=== Section Start ===
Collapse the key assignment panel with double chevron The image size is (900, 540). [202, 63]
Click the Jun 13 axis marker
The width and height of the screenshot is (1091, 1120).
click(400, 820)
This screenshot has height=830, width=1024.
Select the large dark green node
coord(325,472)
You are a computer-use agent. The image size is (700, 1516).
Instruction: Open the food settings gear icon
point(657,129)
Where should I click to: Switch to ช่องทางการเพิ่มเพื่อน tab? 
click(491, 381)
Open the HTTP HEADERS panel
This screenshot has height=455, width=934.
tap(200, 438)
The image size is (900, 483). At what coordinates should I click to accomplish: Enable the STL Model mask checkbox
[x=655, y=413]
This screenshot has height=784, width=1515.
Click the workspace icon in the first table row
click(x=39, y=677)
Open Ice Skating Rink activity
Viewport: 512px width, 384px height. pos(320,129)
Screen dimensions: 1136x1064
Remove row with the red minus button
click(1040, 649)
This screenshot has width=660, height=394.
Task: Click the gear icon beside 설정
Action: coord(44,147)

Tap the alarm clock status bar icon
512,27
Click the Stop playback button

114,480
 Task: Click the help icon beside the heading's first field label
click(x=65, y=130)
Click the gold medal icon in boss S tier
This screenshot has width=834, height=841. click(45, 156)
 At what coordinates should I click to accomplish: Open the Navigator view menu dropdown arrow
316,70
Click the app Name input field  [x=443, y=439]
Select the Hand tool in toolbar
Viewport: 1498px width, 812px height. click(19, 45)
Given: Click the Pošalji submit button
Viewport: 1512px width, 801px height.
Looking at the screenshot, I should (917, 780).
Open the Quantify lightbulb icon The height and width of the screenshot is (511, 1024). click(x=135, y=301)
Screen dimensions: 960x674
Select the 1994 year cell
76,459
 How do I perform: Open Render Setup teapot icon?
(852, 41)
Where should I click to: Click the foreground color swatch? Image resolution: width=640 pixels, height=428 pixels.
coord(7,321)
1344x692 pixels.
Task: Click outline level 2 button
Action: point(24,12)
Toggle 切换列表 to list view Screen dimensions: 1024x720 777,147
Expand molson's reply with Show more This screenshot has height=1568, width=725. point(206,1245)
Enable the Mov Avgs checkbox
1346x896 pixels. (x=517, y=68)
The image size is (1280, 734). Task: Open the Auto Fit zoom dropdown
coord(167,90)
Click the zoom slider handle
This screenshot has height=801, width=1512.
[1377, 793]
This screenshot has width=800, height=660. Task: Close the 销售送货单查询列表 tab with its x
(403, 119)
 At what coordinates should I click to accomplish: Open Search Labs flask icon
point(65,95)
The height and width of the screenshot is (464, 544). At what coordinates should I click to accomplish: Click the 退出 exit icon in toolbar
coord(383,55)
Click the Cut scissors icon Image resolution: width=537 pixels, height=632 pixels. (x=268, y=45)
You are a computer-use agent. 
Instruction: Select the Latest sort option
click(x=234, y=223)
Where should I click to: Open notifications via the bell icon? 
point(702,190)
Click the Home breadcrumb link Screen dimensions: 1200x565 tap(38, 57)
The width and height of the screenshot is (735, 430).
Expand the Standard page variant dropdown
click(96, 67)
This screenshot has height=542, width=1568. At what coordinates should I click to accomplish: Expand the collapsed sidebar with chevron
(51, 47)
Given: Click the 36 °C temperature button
=== Section End ===
**Problem description**. Find the line that contains "This screenshot has height=542, width=1568.". Restate it and all lines after it exactly, ending with the final line of the data.

**Exercise response**.
This screenshot has height=542, width=1568. At what coordinates should I click to accomplish: Expand the collapsed sidebar with chevron
(51, 47)
Given: Click the 36 °C temperature button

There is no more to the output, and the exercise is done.